Vaccins pour seniors : ces deux nouveaux vaccins vont-ils vraiment devenir obligatoires ?

Le vaccin contre le pneumocoque : prévenir les infections graves
Le second vaccin concerne le pneumocoque, une bactérie qui vit souvent dans les voies respiratoires sans provoquer de symptômes. Pourtant, elle peut déclencher des infections graves lorsque l’organisme devient plus fragile. Une pneumonie, une méningite ou une infection généralisée figurent parmi les complications possibles.
Leur fréquence augmente fortement avec l’âge, et leurs conséquences peuvent devenir beaucoup plus sévères chez les seniors. Une pneumonie chez une personne âgée entraîne souvent une hospitalisation prolongée, une perte de force musculaire et une diminution temporaire de l’autonomie.

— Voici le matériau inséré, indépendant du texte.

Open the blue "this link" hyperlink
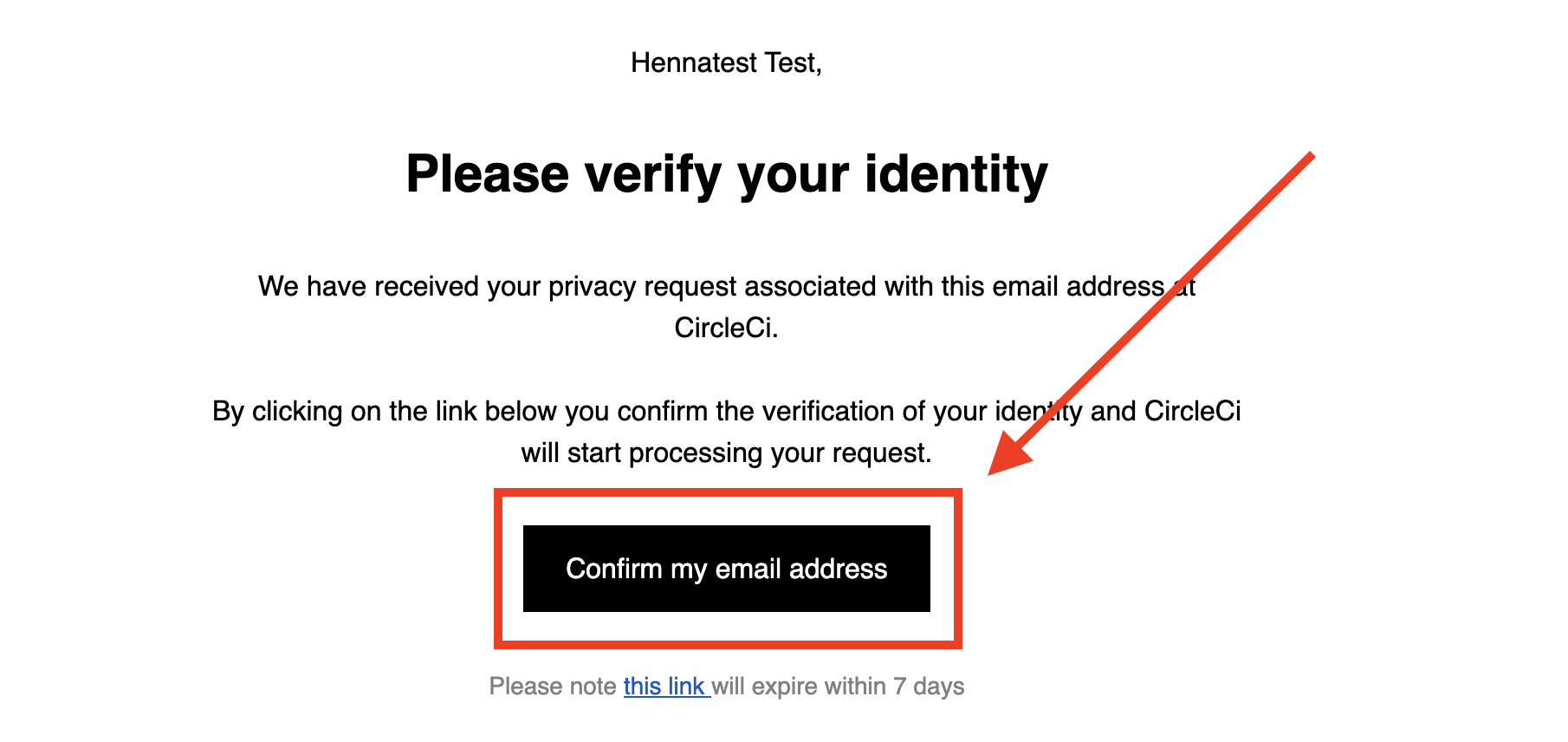This screenshot has height=742, width=1568. pos(664,687)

Depuis 2025, toutes les personnes âgées de 65 ans et plus peuvent bénéficier de cette vaccination, même sans maladie chronique associée. Une seule injection de Prevenar 20 ou de Capvaxive suffit selon les recommandations actuelles. Le vaccin peut également être administré lors de la même consultation que celui contre la grippe ou le Covid-19, ce qui facilite la démarche pour les patients.
Les données épidémiologiques montrent que la vaccination antipneumococcique réduit significativement le risque d’infections invasives. Elle contribue également à diminuer le recours aux antibiotiques, un enjeu majeur face à l’antibiorésistance croissante.
Le vaccin contre le VRS : une protection complémentaire
Le calendrier vaccinal prévoit également une protection contre le virus respiratoire syncytial, plus connu sous le nom de VRS. Ce virus provoque la bronchiolite chez les nourrissons, mais chez les personnes âgées, il peut entraîner des infections respiratoires particulièrement sévères.
Les autorités sanitaires recommandent cette vaccination aux personnes de 75 ans et plus. Les adultes âgés de 65 ans présentant une maladie respiratoire chronique ou une insuffisance cardiaque peuvent également en bénéficier.
À ce jour, cette vaccination ne profite pas du même remboursement que celles contre le zona ou le pneumocoque en pharmacie de ville. Son coût reste donc élevé pour de nombreux patients. Certaines complémentaires santé prennent néanmoins en charge une partie de la dépense, ce qui peut alléger le budget santé des seniors.